_GIVEN ENTRIES_:
BEGIN
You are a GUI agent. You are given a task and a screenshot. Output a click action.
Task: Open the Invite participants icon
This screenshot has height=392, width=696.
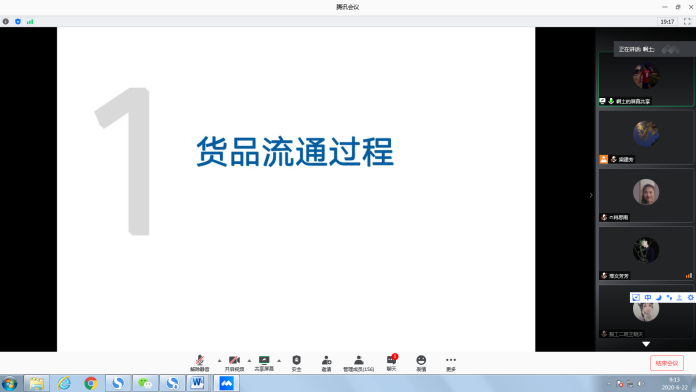coord(326,363)
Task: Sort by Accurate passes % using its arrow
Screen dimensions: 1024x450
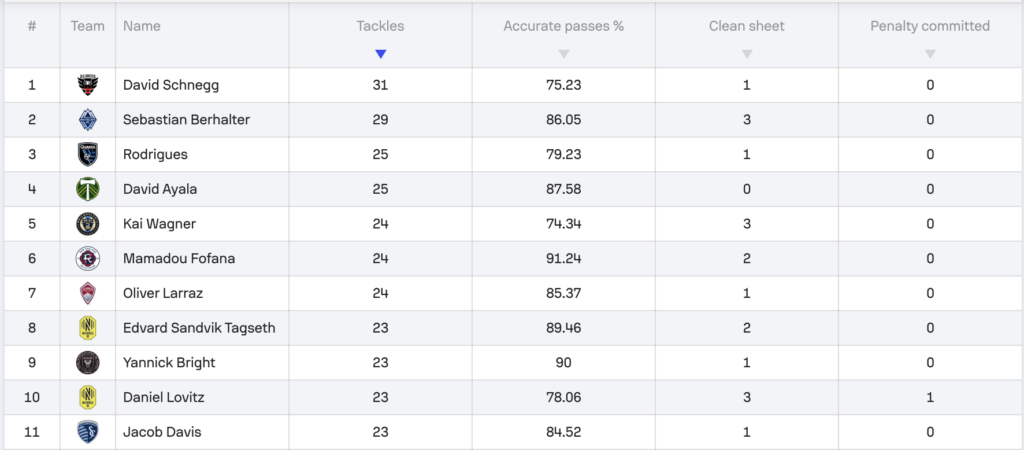Action: coord(564,54)
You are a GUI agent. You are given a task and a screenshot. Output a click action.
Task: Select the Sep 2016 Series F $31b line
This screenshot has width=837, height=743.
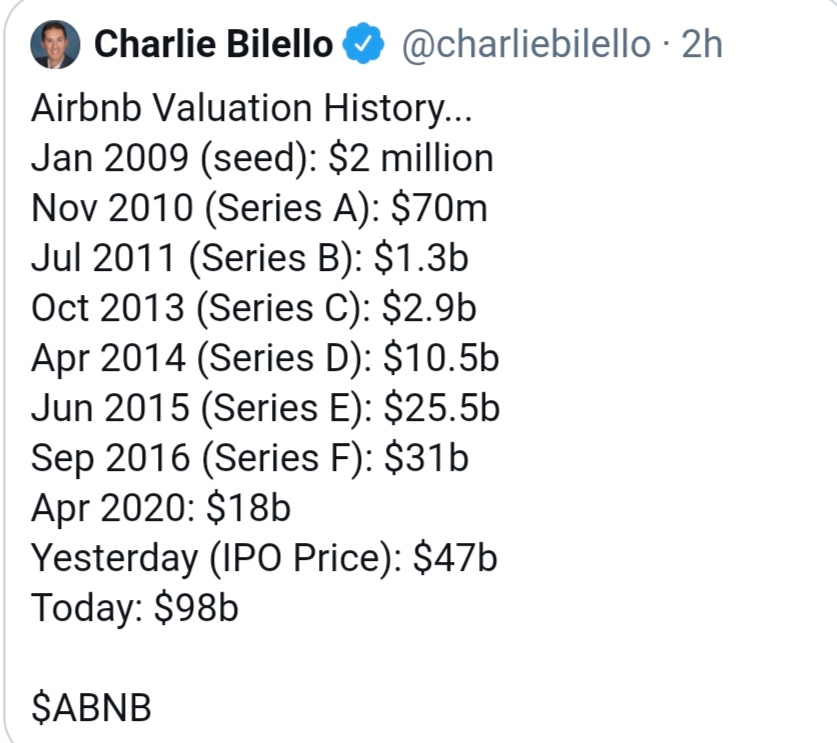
END
_TASK_:
Word for word, give the data above again, without any images.

_FINISHED TASK_:
You are a GUI agent. You are given a task and a screenshot. Output a click action.
Task: Open the Invite participants icon
This screenshot has height=392, width=696.
coord(326,363)
Task: Sort by Accurate passes % using its arrow
Screen dimensions: 1024x450
Action: coord(564,54)
You are a GUI agent. You are given a task and a screenshot. Output a click action.
Task: Select the Sep 2016 Series F $31b line
This screenshot has width=837, height=743.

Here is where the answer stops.